Mapping Care Project: The History of Black Nurses in Chicago

Black Migrant Nurses

The U.S. health care industry includes migrant nurses from the Caribbean, Asia and the African continent. The general assumption is that these nurses emigrate to the U.S. “in search of a better life” and upward mobility. While this view is not inaccurate, migrant nurses have also been recruited to alleviate nursing shortages experienced by the U.S. and other “developed” countries.

Nurses migrate because of interconnected political, economic, and social factors. Certainly, nurses migrate for better pay, improved working conditions, career opportunities and job security. They also migrate because of family, friends and for adventure.

Nigerian Margaret Okodua's cousins were living in the U.S. but disagreed frequently. Margaret’s aunt promised she would obtain a visa for Margaret to travel so she would act as a mediator between her children.

"That I had plans to go to is because somebody said we can help you...I wasn't one of those people that was like, 'Oh, I want to go to America to go and do this. Or let me go to England to go and do this.' No, that wasn't my plan.”
========================================================================
Please decide whether each of these statements agrees with the passage on Black migrant nurses, and answer yes or no with the deciding words of the passage quoted exactly:
1. Migrant nurses have been recruited to ease nursing shortages in the U.S.
2. Nurses migrate only for better pay and working conditions.
3. Margaret Okodua had planned on her own to go to America or England.

Data:
========================================================================
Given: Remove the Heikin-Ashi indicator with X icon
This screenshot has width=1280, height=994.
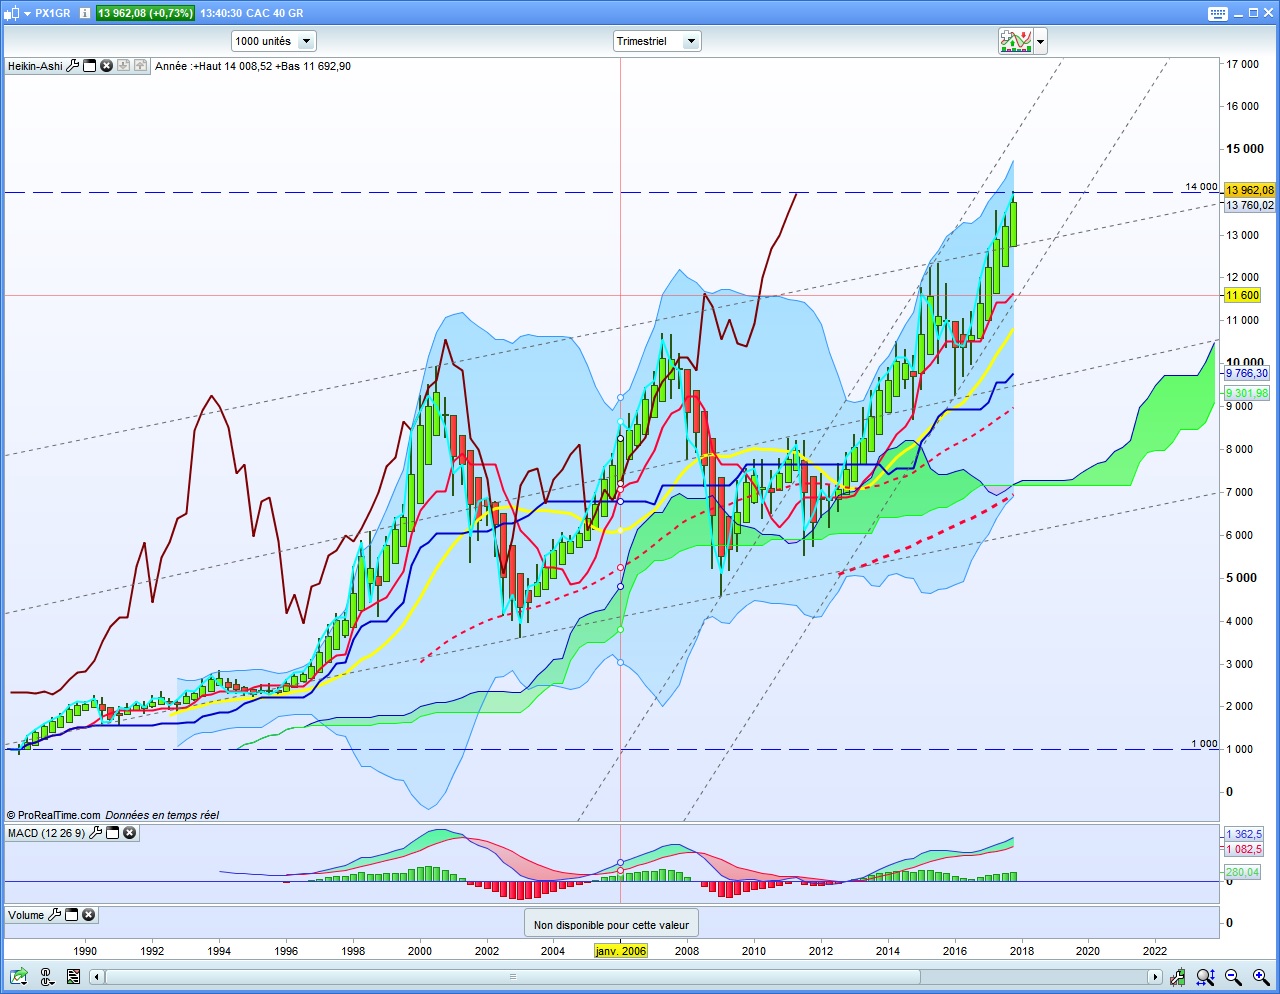Looking at the screenshot, I should tap(107, 66).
========================================================================
Result of this task:
1. Yes: "migrant nurses have also been recruited to alleviate nursing shortages experienced by the U.S."
2. No: "They also migrate because of family, friends and for adventure."
3. No: "No, that wasn't my plan."